Patience ! c’est à une lieue de l’endroit où fut dressé cet arc-de-triomphe, que l’un de ces Caïns, en fuite alors avec Rigaud, donnera le signal nécessaire à l’affranchissement de Saint-Domingue, de toute la faction coloniale. Dieu qui voit et entend tout, sait aussi réserver sa justice pour le moment opportun. Les coupables ! ils ne savaient donc pas tout ce qu’une âme fière peut puiser de patriotisme, d’énergie et de résolution, dans l’adversité de l’exil !…

Enfin, T. Louverture fît son entrée triomphale au Cap, le 25 novembre.

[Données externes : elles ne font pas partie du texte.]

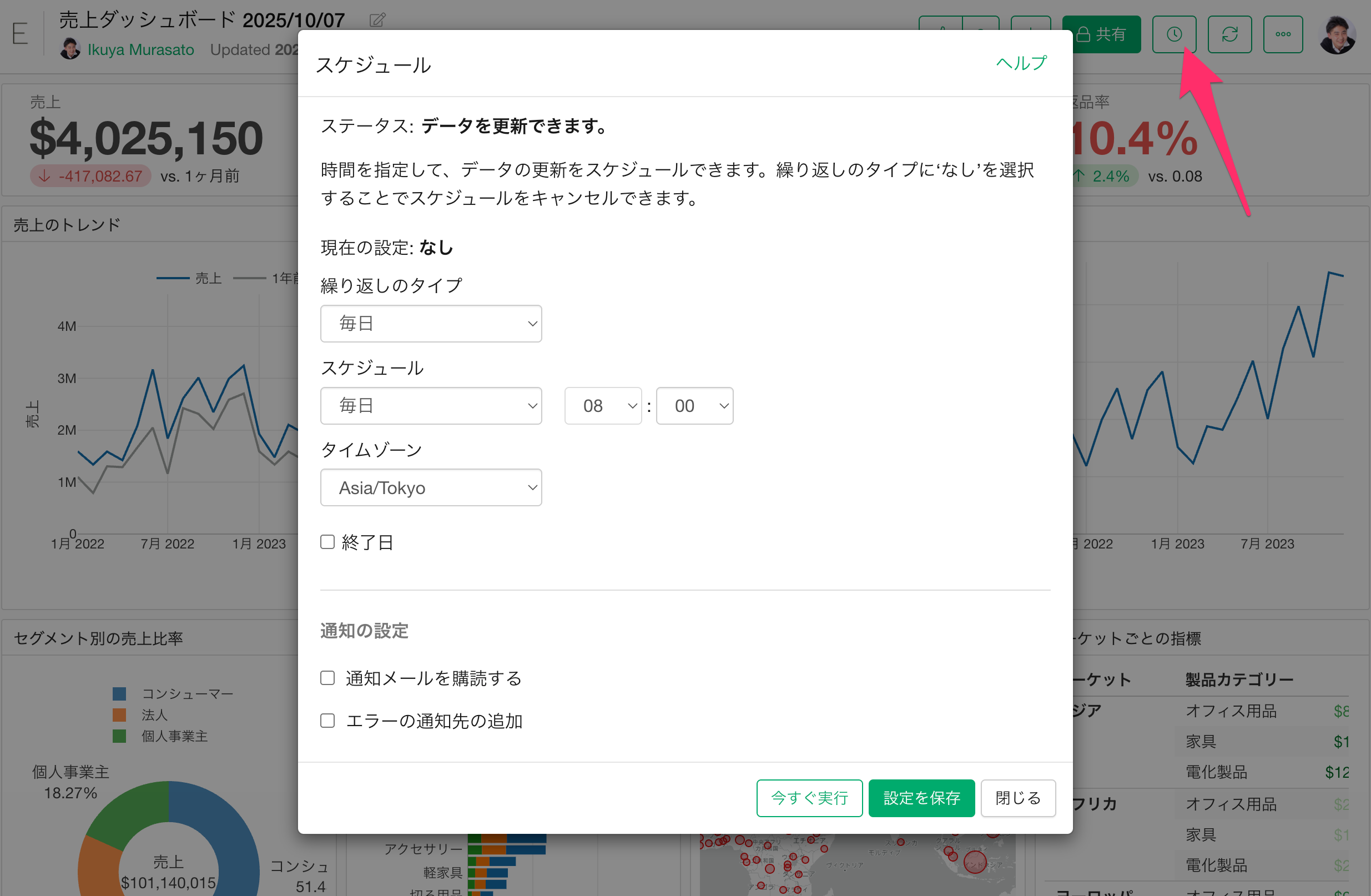This screenshot has height=896, width=1371.
Task: Click the pencil edit icon beside title
Action: (377, 20)
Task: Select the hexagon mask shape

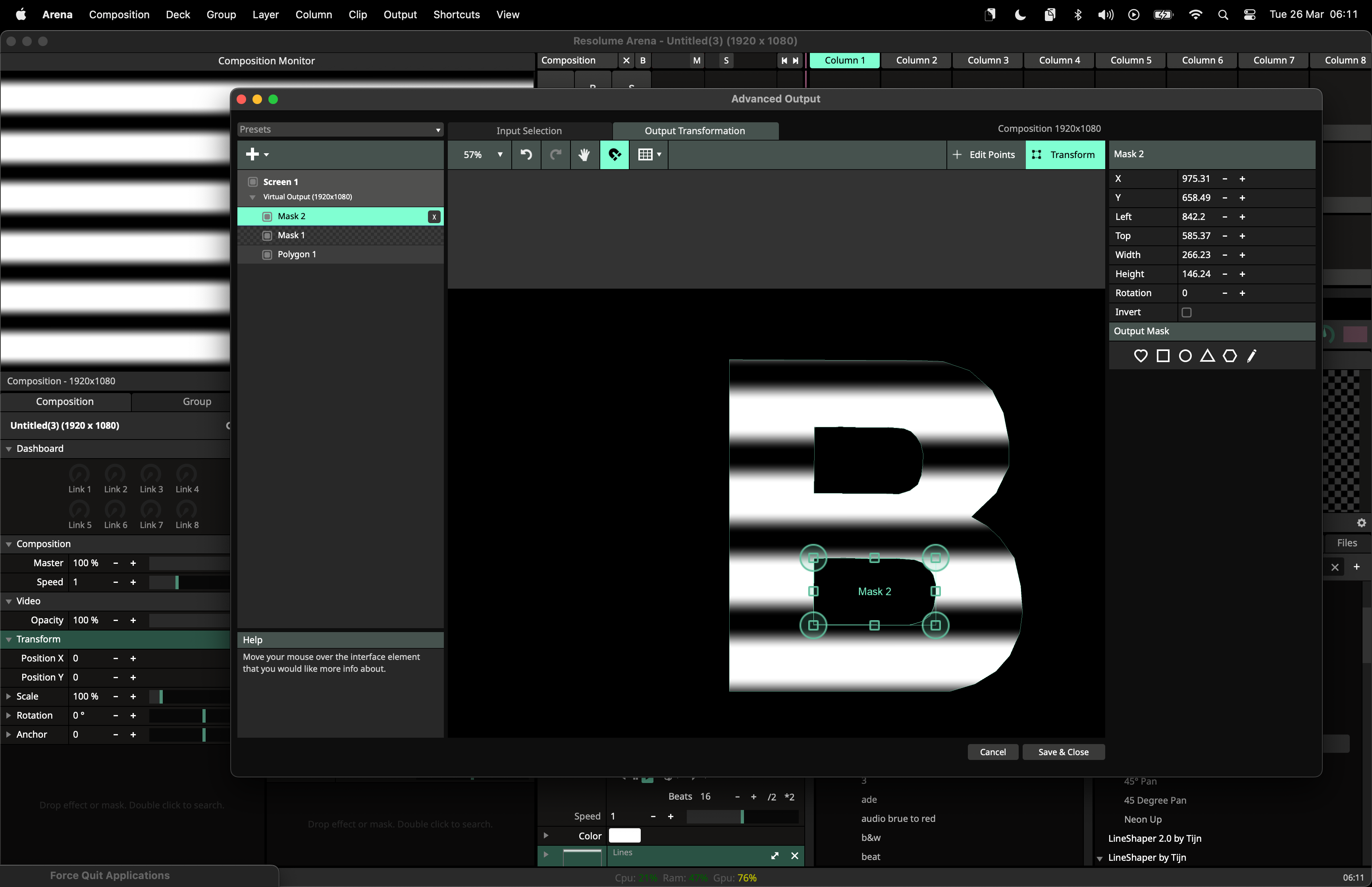Action: pyautogui.click(x=1229, y=356)
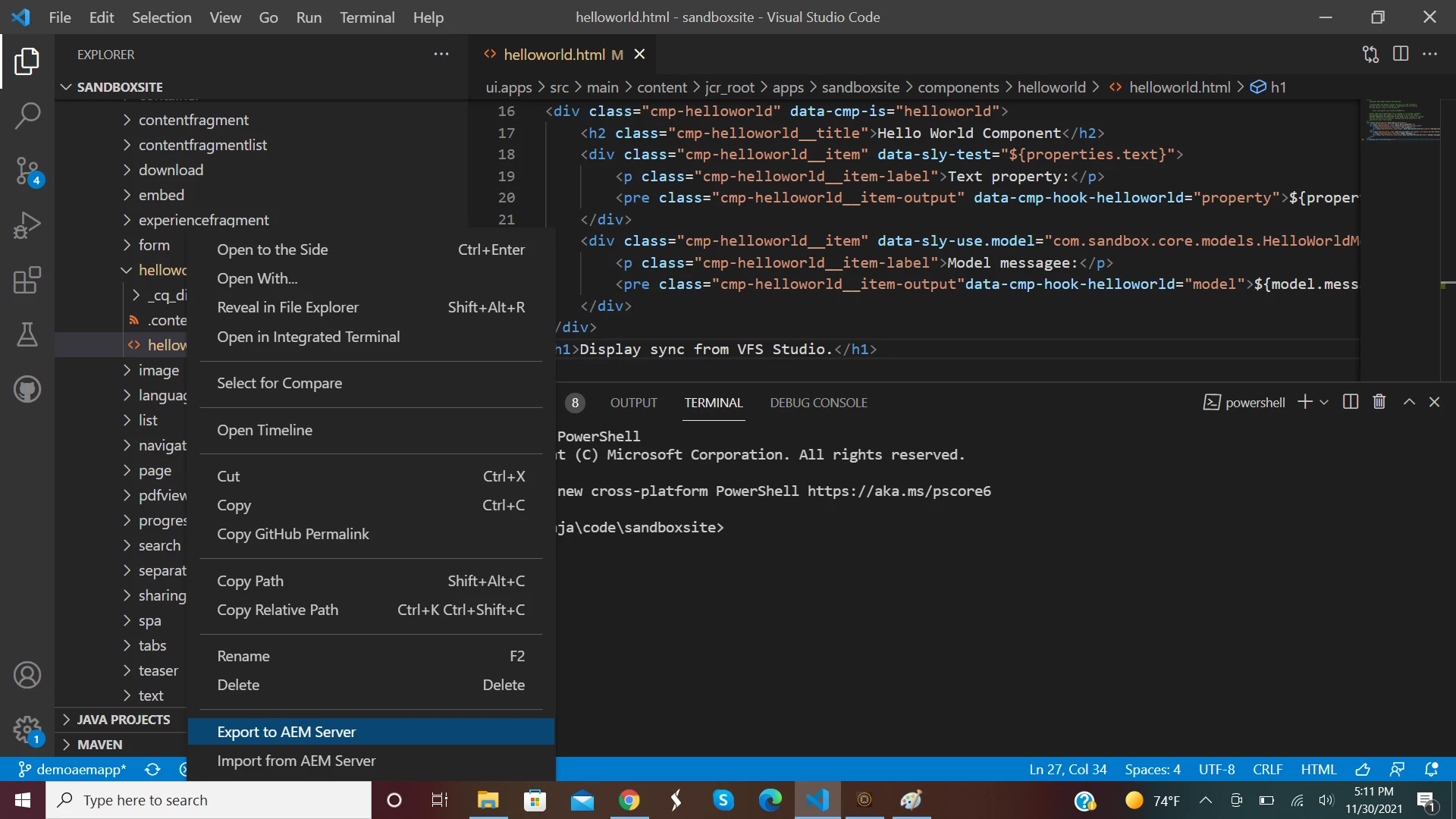1456x819 pixels.
Task: Open Accounts icon in activity bar
Action: tap(27, 675)
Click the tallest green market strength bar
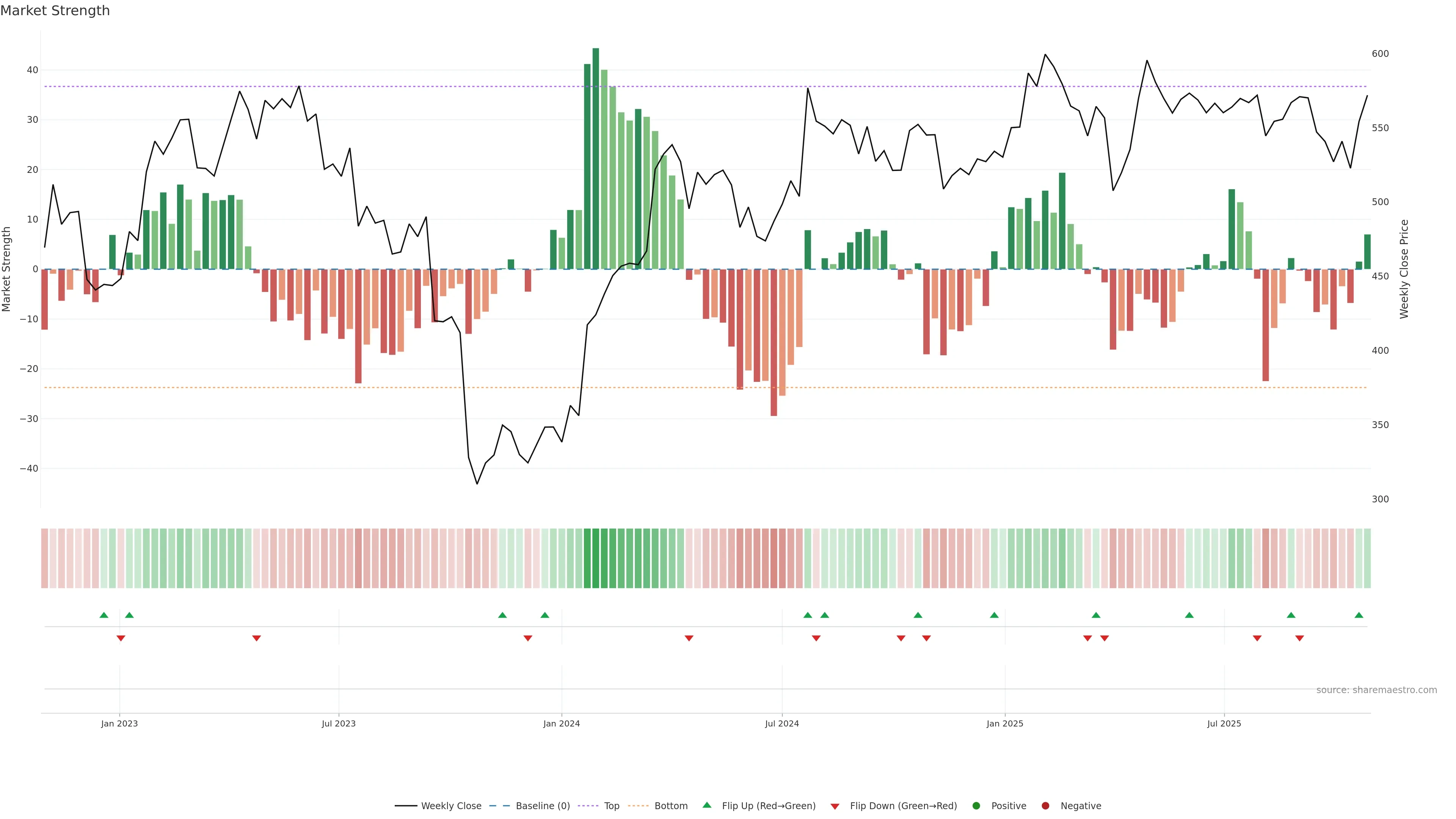 (x=596, y=158)
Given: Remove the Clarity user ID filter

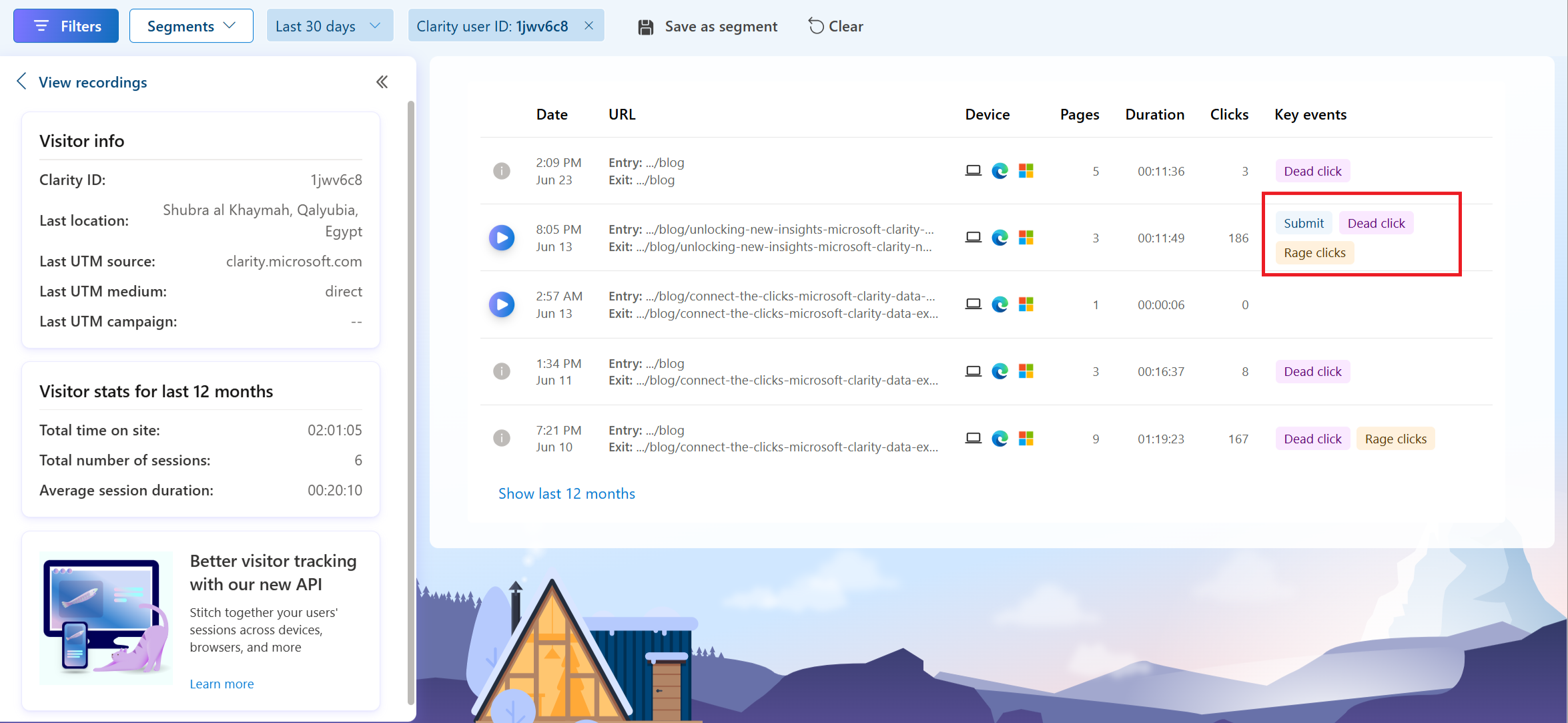Looking at the screenshot, I should click(x=589, y=26).
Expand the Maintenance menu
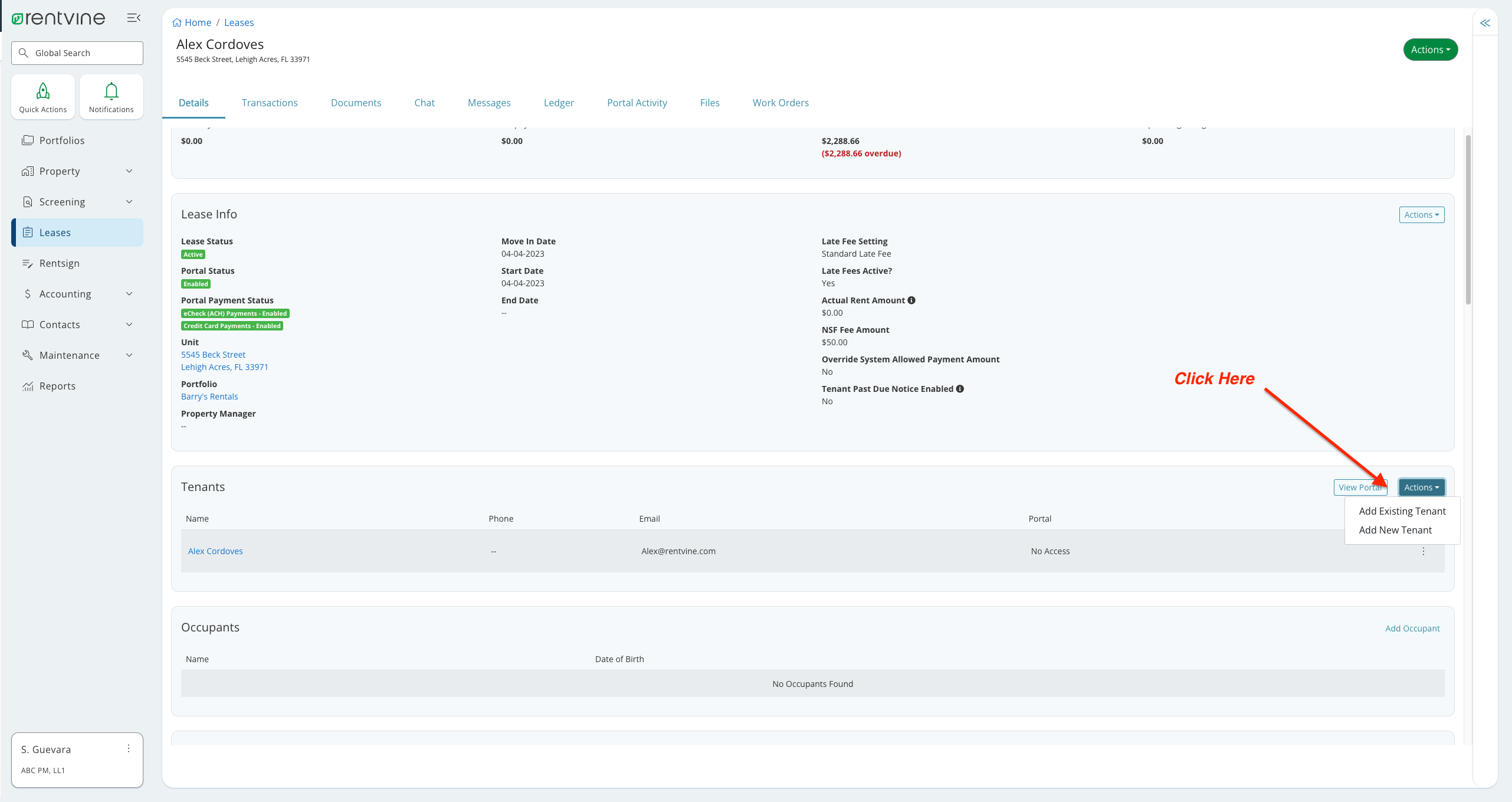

Des vers lui furent récités par une femme blanche d’une rare beauté ; elle lui posa une couronne de lauriers sur la tête et le compara à Bonaparte. T. Louverture l’embrassa, et c’était juste : le compliment méritait cette faveur du général en chef, qui alla occuper la maison du gouvernement, l’ancien couvent des Jésuites : ce lieu convenait bien à son logement où il était entouré de sa belle garde d’honneur.

De-là, il se rendit à la Mairie, au sein de l’administration municipale, toujours si obséquieuse. À cet hôtel de ville, il reçut les complimens de tous les hauts fonctionnaires : dans leurs discours, ils le comparaient, — l’un, à Bacchus, — l’autre, à Hercule, — un troisième, à Alexandre le-Grand, — un quatrième, à Bonaparte, devenu plus grand que le Macédonien[1].

  1. Nous empruntons le fond de ce récit à M. Madiou, t. 2, p. 75 et 76.